The colored arcs on a standard airspeed indicator are built directly from these
speeds: the green arc spans Vs1 to Vno, the white (flap) arc spans Vs0 to
Vfe, the yellow caution arc spans Vno to Vne, and the red radial line marks
Vne.
Key V-speed relationships every student pilot must understand
Understanding how V-speeds relate to each other, not just memorizing their definitions, is what makes them useful in the cockpit.
The stall speeds (Vs0 and Vs1) form the floor of the useful airspeed range. Vs0 is stall speed in the landing configuration with full flaps and gear extended; Vs1 is stall speed in a specified clean configuration. Because flaps increase lift coefficient, Vs0 is always lower than Vs1. The white arc starts at Vs0 and ends at Vfe (max flap extended speed), defining the regime where flaps can be used.
The structural limits (Vno and Vne) define the safe operating envelope.
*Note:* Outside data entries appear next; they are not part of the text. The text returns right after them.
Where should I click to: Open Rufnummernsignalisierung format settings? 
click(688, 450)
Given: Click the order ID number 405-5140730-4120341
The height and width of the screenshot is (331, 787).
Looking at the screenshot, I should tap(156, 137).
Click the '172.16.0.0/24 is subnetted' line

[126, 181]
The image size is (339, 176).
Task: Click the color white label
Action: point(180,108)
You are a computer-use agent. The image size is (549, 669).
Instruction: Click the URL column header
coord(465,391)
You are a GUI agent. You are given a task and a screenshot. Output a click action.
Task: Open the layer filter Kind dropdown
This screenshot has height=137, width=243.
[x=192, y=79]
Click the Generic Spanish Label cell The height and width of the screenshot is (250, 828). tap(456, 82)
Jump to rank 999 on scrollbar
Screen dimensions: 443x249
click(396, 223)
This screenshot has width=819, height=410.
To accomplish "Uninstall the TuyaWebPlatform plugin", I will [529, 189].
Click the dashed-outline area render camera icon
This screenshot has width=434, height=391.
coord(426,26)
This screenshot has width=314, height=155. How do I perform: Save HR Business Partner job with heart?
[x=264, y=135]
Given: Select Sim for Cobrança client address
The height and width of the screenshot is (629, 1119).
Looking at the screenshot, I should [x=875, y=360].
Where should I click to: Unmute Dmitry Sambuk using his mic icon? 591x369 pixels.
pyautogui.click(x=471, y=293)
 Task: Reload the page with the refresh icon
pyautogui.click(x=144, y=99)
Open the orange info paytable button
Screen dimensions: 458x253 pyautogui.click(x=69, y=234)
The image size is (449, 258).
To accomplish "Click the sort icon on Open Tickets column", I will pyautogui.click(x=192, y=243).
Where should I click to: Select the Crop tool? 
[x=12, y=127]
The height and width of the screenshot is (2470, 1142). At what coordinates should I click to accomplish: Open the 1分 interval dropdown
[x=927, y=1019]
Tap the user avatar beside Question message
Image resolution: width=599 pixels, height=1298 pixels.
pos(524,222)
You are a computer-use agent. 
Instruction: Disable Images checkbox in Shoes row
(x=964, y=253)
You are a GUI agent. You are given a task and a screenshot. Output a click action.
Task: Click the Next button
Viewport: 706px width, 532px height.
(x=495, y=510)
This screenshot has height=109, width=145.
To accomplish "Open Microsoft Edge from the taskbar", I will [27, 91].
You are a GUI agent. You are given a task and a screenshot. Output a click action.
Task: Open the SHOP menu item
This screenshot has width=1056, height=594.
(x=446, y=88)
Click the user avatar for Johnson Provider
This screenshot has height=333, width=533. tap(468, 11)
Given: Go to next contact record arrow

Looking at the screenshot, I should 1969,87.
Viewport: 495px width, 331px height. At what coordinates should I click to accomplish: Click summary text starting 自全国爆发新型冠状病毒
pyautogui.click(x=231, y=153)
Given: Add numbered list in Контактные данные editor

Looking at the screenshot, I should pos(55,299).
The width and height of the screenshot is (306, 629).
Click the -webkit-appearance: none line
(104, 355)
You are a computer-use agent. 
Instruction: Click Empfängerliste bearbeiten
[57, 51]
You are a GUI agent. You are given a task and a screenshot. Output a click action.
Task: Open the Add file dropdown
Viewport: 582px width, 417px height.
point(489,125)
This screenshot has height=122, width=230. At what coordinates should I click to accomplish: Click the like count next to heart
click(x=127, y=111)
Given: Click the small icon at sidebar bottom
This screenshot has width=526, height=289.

Vno (maximum structural cruising speed, green arc upper limit) is the top of the normal operating range in rough air. Above Vno and below Vne is the yellow caution arc — fly there only in smooth air. Vne (never exceed) is the red line; exceeding it risks flutter and structural failure.
The maneuvering speed (Va) is often misunderstood. It is not simply “the turbulence speed” — it is the maximum speed at which full, abrupt single-control deflection will not overstress the airframe. Crucially, it decreases with lighter weight because a lighter aircraft needs less aerodynamic force to reach the structural g-limit. Va for an aircraft at maximum gross weight may be 10–15 knots higher than Va at minimum solo weight, which is why some POHs publish a table.
Vx versus Vy is a classic confusion point. Vx (best angle of climb) gives the most altitude gained per unit of horizontal distance — needed to clear an obstacle. Vy (best rate of climb) gives the most altitude per minute. Vx is slower than Vy, and the two speeds converge at the aircraft’s absolute ceiling, where they meet. During a short-field departure, use Vx until clear of obstacles, then transition to Vy.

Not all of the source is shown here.